デジタルミュージックと WebGL を利用したビジュアルとを組み合わせて作品を発表している形で、実は過去にも、当サイトで紹介したことがあるユニットの作品になります。
今回のサイトはビジュアルのほうは比較的シンプルで落ち着いた印象ですね。ウェブ上で視聴が可能な音楽作品のほうも、なんとなく落ち着いたデジタルミュージックという感じで、ビジュアルとサウンドの雰囲気はぴったりと合っている感じがします。
フォグの使い方やシーン変化に注目してみよう
今回のサイトは数分で再生が終わる、一曲のデジタルミュージック用のデモとなっていて、それほど時間を掛けずに、サクッと閲覧できるボリューム感です。
サイトを訪れると、最初から雰囲気満点のタイトル画面が出てきます。
緑色のネオンを思わせる光に満ちた空間の中を、奥へ奥へと進んでいくようなシーン構成です。
生成を開始した直後は、カメラはキューブ型のオブジェクトによって形成されたトンネルの中を進んでいるような感じになっており、このキューブ型のオブジェクトがところどころ抜けていることで、複雑な空間にいるかのように見えます。
キューブが動いたり、キューブに投影されているテクスチャが切り替わったりするので、めまぐるしいとまでは言いませんが、シーンの中に収められている動きの量が結構多く、いい意味で騒がしい感じにも見えます。
画面の中央部分には鏡面反射の質感を持つメタボール状のオブジェクトが登場しますので、シンプルなシーン構成なんですが見ていて楽しいです。
今回の作品を見る上でのポイントは、一緒に再生されている BGM とのシンクロではないでしょうか。
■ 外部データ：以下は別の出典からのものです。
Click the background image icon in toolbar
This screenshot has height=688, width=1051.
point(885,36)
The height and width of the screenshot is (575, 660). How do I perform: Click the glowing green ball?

音楽の雰囲気が変わった瞬間など、なにかしらのタイミングに応じてシーンのなかに変化が起こります。
それはオブジェクトの動き方であったり、あるいは移動するカメラのスピードであったりするのですが、時にはフォグの掛かり方が変化するなどシーン全体の雰囲気が変わってしまうような変化もあります。
今回のデモは、恐らくポストエフェクトを使っていないと思うのですが、それでも多彩な動きや演出が仕込まれているので、あまり単調になりすぎることもなく、最後まで割りと飽きること無く見ていられるのではないでしょうか。
強めにフォグが掛かりシーン内に陰影がほとんどなくなってしまう場面も。
楽曲の制作と WebGL によるビジュアル表現を並行して行っているひとはそれほど多くはない印象ですが、ときどき、それらを自分たちで両方共やってしまうという才能豊かなひとがいますよね。
今回のサイトを見ていると、やっぱりポストエフェクトを使っていないこともあって、CG として見たときにはちょっと物足りない感じのビジュアルのようにも感じてしまうのですが、一方で、多彩に見え方が変化するシーン構成にはいろいろな工夫が凝らされており、とても参考になりますね。
そもそも音楽は目には見えないものなので、微妙な空気の変化を演出する感性が、音楽家のひとたちって高いんじゃないかなって感じることがあります。
動き、あるいは陰影の付け方、登場するオブジェクトの有無など、それぞれ単体では非常に小さな変化なのですが、組み合わさったときにはなにかそこに意図的に仕組まれた意味があるかのように見えるというのが、なんとも不思議です。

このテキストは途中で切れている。